Rates of Middle Meatal Synechia Formation Following Functional Endoscopic Sinus Surgery: A Double-Blind Randomized Controlled Trial Comparing Gloved Merocel and Silastic Middle Meatal Spacers.

Functional endoscopic sinus surgery (FESS) is the best method of surgically treating patients who suffer from sinus disease. Synechiae formation in the nose is the most common complication after sinus surgery. Synechiae describes the adhesion of two opposing mucosal surfaces in the nasal cavity that can cause scarring and obstruction of the nasal passage. Spacers are often inserted during surgery between nasal mucosal surfaces to prevent synechiae. The aim of this study is to see if a silastic spacer is more effective at reducing the formation of synechiae after sinus surgery than a merocel spacer.

Study Overview

Status

Completed

Conditions

Intervention / Treatment

Study Type

Interventional

Enrollment (Actual)

48

Phase

  • Not Applicable

Contacts and Locations

This section provides the contact details for those conducting the study, and information on where this study is being conducted.

Study Locations

  • Canada
    • British Columbia
      • Vancouver, British Columbia, Canada, V6Z 1Y6
        • St. Paul's Hospital Sinus Centre

Participation Criteria

Researchers look for people who fit a certain description, called eligibility criteria. Some examples of these criteria are a person's general health condition or prior treatments.

Eligibility Criteria

Ages Eligible for Study

19 years and older (ADULT, OLDER_ADULT)

Accepts Healthy Volunteers

No

Genders Eligible for Study

All

Description

Inclusion Criteria:

  • Patients over the age of 19 years, currently receiving sinus-related care at the St Paul's Sinus Centre for chronic rhinosinusitis and who undergo primary bilateral complete endoscopic sinus surgery will be approached to participate in this clinical trial.

Exclusion Criteria:

  • Patients with sino-nasal tumors
  • Patients solely undergoing nasal septal reconstruction
  • Patients with previous history of endoscopic sinus surgery
  • Cystic fibrosis or syndromic patients
  • Patients with autoimmune diseases

Study Plan

This section provides details of the study plan, including how the study is designed and what the study is measuring.

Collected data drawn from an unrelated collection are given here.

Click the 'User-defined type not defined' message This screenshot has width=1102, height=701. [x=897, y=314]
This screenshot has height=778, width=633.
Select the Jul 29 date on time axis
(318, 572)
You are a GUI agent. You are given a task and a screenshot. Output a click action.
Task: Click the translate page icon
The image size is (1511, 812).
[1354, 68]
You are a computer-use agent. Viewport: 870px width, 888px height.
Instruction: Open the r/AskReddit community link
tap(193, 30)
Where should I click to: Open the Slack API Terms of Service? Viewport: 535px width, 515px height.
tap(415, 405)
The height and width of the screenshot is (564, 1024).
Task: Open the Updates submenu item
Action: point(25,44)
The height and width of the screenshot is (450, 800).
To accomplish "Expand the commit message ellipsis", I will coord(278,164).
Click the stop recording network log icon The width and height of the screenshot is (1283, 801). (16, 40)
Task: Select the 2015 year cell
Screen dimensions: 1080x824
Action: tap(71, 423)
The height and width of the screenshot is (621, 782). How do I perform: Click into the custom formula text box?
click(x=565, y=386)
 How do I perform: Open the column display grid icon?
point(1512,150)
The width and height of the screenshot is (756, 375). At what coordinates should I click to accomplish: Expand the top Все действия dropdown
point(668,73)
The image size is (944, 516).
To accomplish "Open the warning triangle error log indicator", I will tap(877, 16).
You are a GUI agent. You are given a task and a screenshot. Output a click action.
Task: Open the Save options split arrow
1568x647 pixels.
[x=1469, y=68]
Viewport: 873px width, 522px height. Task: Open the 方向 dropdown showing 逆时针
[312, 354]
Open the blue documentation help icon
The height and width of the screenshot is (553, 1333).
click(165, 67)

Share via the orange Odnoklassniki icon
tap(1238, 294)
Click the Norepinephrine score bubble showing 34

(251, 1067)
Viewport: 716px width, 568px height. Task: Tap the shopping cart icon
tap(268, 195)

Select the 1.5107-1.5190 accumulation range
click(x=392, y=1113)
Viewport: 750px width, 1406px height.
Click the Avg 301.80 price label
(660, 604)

How is the study designed?

Design Details

  • Primary Purpose: PREVENTION
  • Allocation: RANDOMIZED
  • Interventional Model: PARALLEL
  • Masking: QUADRUPLE

Arms and Interventions

Participant Group / Arm
Intervention / Treatment
EXPERIMENTAL: Silastic Spacer
This study arm receives the experimental treatment, a Silastic spacer.
Device: Silastic Spacer
The Silastic spacer will be inserted into the middle meatal space after surgery. The spacer will be left in the middle meatus for a period of 6 to 14 days following surgery.
Other Names:
  • Experimental Arm
ACTIVE_COMPARATOR: Merocel Spacer
Merocel spacers are actively being used as the standard of care.
Device: Merocel Spacer
The Merocel spacer will be inserted into the middle meatal space after surgery. The spacer will be left in the middle meatus for a period of 6 to 14 days following surgery.
Other Names:
  • Control Arm

What is the study measuring?

Primary Outcome Measures

Outcome Measure
Measure Description
Time Frame
Incidence of middle meatal synechiae after functional endoscopic sinus surgery in silastic versus merocel groups.
Time Frame: Participants will be followed for the duration of post op standard of care, an expected average of 90 days.

The existence of postoperative synechiae will be considered as a categorical, dichotomous outcome variable (presence or absence). A senior Rhinologist will endoscopically assess each nasal cavity independently to determine if synechiae exists between the middle turbinate and lateral nasal wall. Count and absolute percentages will be reported.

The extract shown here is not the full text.